Tragetücher sind in. Sie sind – so Oertli – «so etwas wie die Motocrossvariante des Kindertransports, einfach ohne Motor». Nichtsdestotrotz rufen sie die Skeptiker auf den Plan mit Fragen wie: «Kann das Baby da nicht rausfallen? Kriegt es genug Luft? Ist es gut für den Rücken? Verwöhnt das nicht? Lernt es so überhaupt mal laufen ...?» Kleiner Trost: das Wohlwollen der Tragtucheltern untereinander. «Ähnlich wie bei Porsche-Fahrern.»

Fremder Rat, ungefragt:
Bestimmt hat es Hunger

Schreit ein Baby herzzerreissend, scheint das auch all jenen direkt ans Herz zu gehen, denen man so begegnet, unterwegs mit dem lautstarken Nachwuchs: Passanten, Polizisten, Strassenmusikanten, Nachbarn. Sie alle ergehen sich sehr gern in Vermutungen, was der Grund des Kummers sein könnte: «Ist müde, die Kleine!» oder «Wo ist denn das Mützchen? Es friert bestimmt!» Auf Rang eins: «Bestimmt hat es Hunger!» Aber ja klar, haben Sie vielleicht einen Apfel dabei?

Die Fiktion des gemütlichen Kaffeetrinkens:
Jetzt ist dir sicher oft langweilig

«Elternschaft beinhaltet entspannte Kaffeehausstunden, süsses Kinderlächeln, seidenweiche Haarlöckchen und ein konstantes elterliches Glücksgefühl.» So stellen sich laut Mirjam Oertli kinderlose Menschen häufig das tägliche Dasein mit Baby vor.
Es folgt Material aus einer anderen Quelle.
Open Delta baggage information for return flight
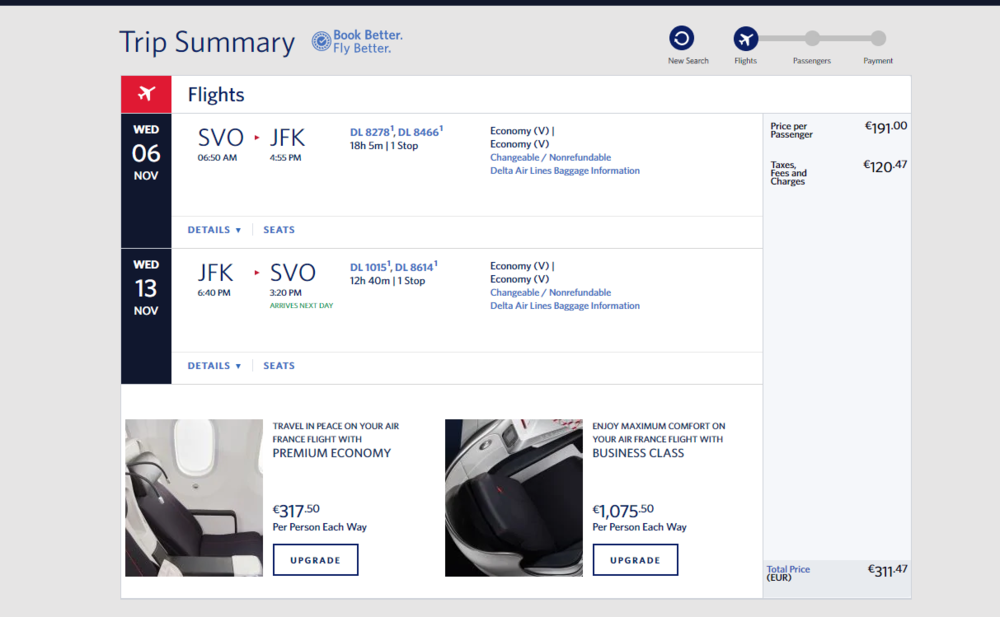This screenshot has width=1000, height=617. [564, 306]
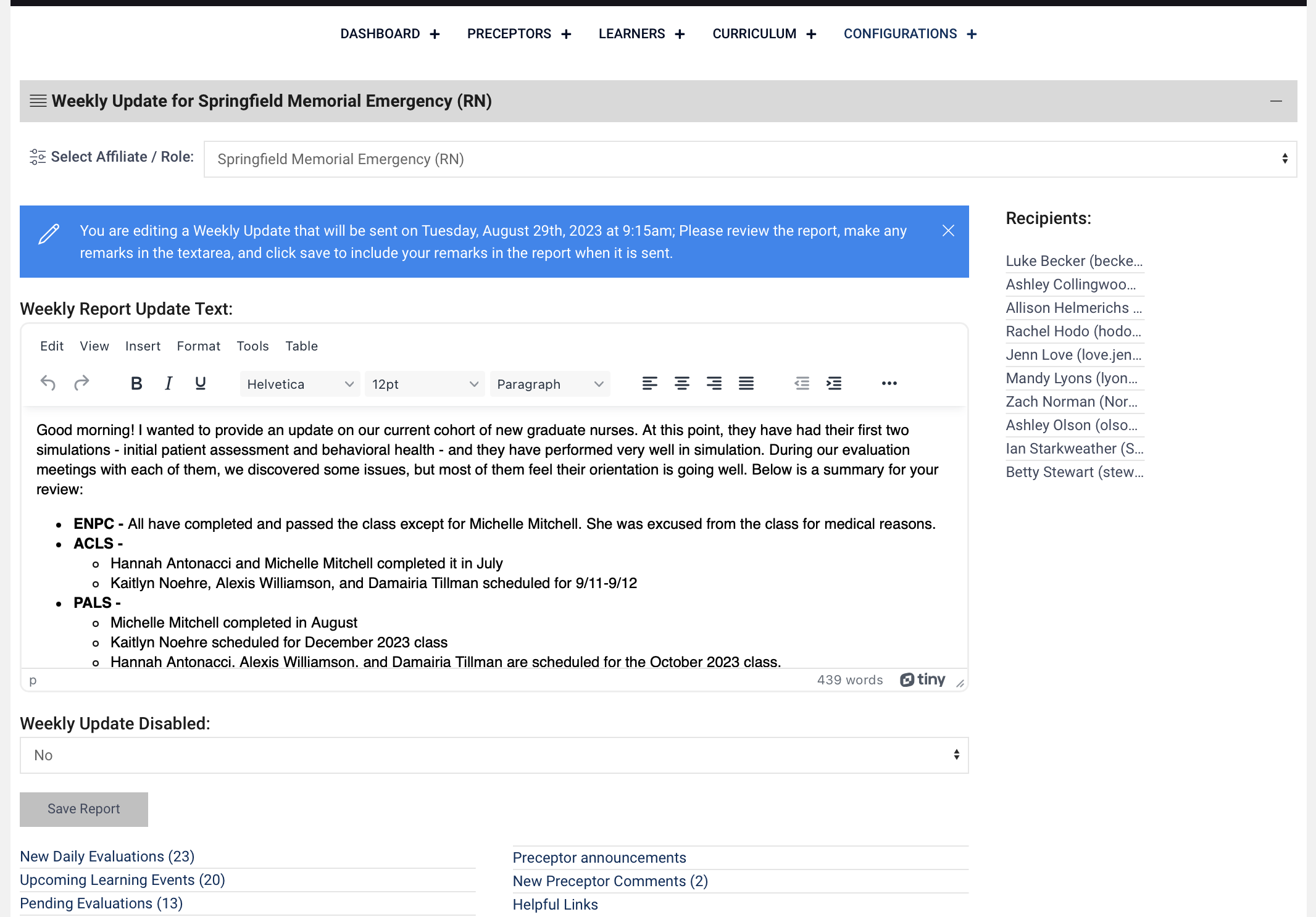Screen dimensions: 1316x917
Task: Click the New Daily Evaluations 23 link
Action: 107,856
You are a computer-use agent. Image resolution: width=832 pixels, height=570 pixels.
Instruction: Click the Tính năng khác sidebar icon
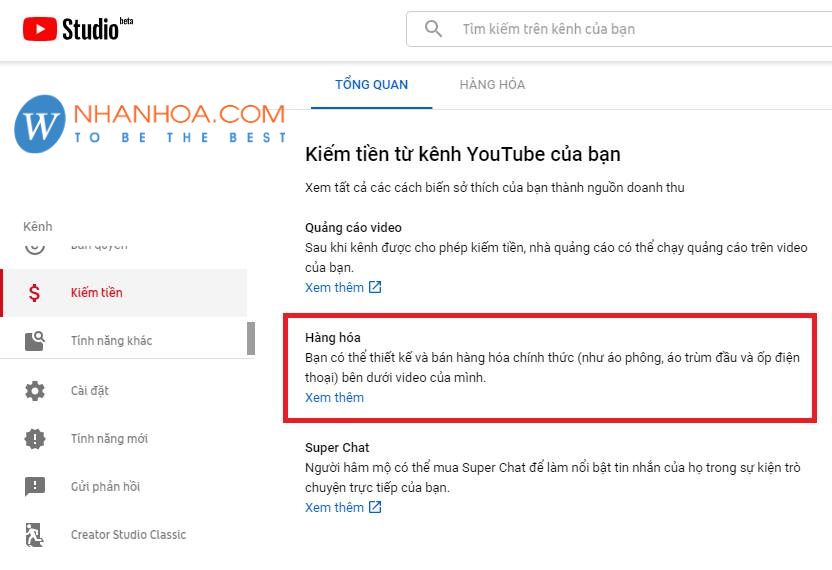[35, 341]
Was dann zu Bemerkungen führt wie: «Jetzt hast du bestimmt viel Zeit zum Kaffeetrinken.» Oder: «Jetzt kannst du täglich ins Schwimmbad gehen.» Bitte mitkommen und mit anpacken!

Vom richtigen Busen-
Benimm: Bleiben Sie doch zum Stillen zu Hause!

Mütter wissen: Stillen ist ein Lieblingsthema aller selbst ernannten Babyexperten. Stillt man sein Baby nicht, erntet man mindestens ein Stirnrunzeln. Stillt man es vermeintlich zu lange, heisst es: «Das hängt dir noch mit zwanzig am Busen!» Ganz schlimm finden Teile der Bevölkerung öffentliches Stillen, und zwar «provokativer als Rülpsen beim Galadiner». Oertlis Benimmtipp für Besserwisser: still sein, wenn andere stillen.